--- Your goal ---
Your response should be the listing below, repeated exactly and in full.

------------------------------------------------

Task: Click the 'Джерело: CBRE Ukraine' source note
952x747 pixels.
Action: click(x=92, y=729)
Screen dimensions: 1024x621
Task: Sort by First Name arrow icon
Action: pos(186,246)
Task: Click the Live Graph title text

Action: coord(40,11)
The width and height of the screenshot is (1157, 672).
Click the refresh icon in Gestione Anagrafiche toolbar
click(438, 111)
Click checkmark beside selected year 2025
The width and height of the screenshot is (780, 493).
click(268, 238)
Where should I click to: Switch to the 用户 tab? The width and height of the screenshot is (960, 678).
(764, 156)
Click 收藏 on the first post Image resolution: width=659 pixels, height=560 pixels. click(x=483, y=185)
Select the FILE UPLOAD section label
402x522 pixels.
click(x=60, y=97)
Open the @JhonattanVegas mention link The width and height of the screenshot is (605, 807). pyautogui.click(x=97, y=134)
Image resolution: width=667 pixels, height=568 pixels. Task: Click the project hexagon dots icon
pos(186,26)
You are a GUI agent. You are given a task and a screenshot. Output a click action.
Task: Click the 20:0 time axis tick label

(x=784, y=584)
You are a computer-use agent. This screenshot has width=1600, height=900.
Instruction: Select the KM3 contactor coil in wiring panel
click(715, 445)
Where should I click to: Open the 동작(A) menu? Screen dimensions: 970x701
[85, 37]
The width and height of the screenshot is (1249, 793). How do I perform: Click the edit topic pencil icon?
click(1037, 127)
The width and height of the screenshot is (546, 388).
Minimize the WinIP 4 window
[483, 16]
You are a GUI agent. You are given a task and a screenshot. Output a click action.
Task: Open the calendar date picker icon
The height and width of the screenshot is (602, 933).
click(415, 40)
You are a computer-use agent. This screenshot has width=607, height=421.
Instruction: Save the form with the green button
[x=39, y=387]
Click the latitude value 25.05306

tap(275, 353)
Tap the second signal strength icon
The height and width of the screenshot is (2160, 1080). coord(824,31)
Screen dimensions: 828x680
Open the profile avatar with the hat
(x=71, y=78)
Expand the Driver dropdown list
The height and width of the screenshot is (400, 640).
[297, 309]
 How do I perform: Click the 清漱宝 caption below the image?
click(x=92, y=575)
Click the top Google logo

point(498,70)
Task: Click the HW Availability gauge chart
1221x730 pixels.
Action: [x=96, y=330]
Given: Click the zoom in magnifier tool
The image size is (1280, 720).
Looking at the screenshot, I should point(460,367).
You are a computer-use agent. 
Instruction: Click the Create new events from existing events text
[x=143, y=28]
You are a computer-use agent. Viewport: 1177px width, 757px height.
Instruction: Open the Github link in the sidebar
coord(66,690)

------------------------------------------------

--- Exercise result ---
Task: Click the 'Джерело: CBRE Ukraine' source note
952x747 pixels.
Action: click(x=92, y=729)
Screen dimensions: 1024x621
Task: Sort by First Name arrow icon
Action: pos(186,246)
Task: Click the Live Graph title text

Action: coord(40,11)
The width and height of the screenshot is (1157, 672).
Click the refresh icon in Gestione Anagrafiche toolbar
click(438, 111)
Click checkmark beside selected year 2025
The width and height of the screenshot is (780, 493).
click(268, 238)
Where should I click to: Switch to the 用户 tab? The width and height of the screenshot is (960, 678).
(764, 156)
Click 收藏 on the first post Image resolution: width=659 pixels, height=560 pixels. click(x=483, y=185)
Select the FILE UPLOAD section label
402x522 pixels.
click(x=60, y=97)
Open the @JhonattanVegas mention link The width and height of the screenshot is (605, 807). pyautogui.click(x=97, y=134)
Image resolution: width=667 pixels, height=568 pixels. Task: Click the project hexagon dots icon
pos(186,26)
You are a GUI agent. You are given a task and a screenshot. Output a click action.
Task: Click the 20:0 time axis tick label

(x=784, y=584)
You are a computer-use agent. This screenshot has width=1600, height=900.
Instruction: Select the KM3 contactor coil in wiring panel
click(715, 445)
Where should I click to: Open the 동작(A) menu? Screen dimensions: 970x701
[85, 37]
The width and height of the screenshot is (1249, 793). How do I perform: Click the edit topic pencil icon?
click(1037, 127)
The width and height of the screenshot is (546, 388).
Minimize the WinIP 4 window
[483, 16]
You are a GUI agent. You are given a task and a screenshot. Output a click action.
Task: Open the calendar date picker icon
The height and width of the screenshot is (602, 933).
click(415, 40)
You are a computer-use agent. This screenshot has width=607, height=421.
Instruction: Save the form with the green button
[x=39, y=387]
Click the latitude value 25.05306

tap(275, 353)
Tap the second signal strength icon
The height and width of the screenshot is (2160, 1080). coord(824,31)
Screen dimensions: 828x680
Open the profile avatar with the hat
(x=71, y=78)
Expand the Driver dropdown list
The height and width of the screenshot is (400, 640).
[297, 309]
 How do I perform: Click the 清漱宝 caption below the image?
click(x=92, y=575)
Click the top Google logo

point(498,70)
Task: Click the HW Availability gauge chart
1221x730 pixels.
Action: [x=96, y=330]
Given: Click the zoom in magnifier tool
The image size is (1280, 720).
Looking at the screenshot, I should point(460,367).
You are a computer-use agent. 
Instruction: Click the Create new events from existing events text
[x=143, y=28]
You are a computer-use agent. Viewport: 1177px width, 757px height.
Instruction: Open the Github link in the sidebar
coord(66,690)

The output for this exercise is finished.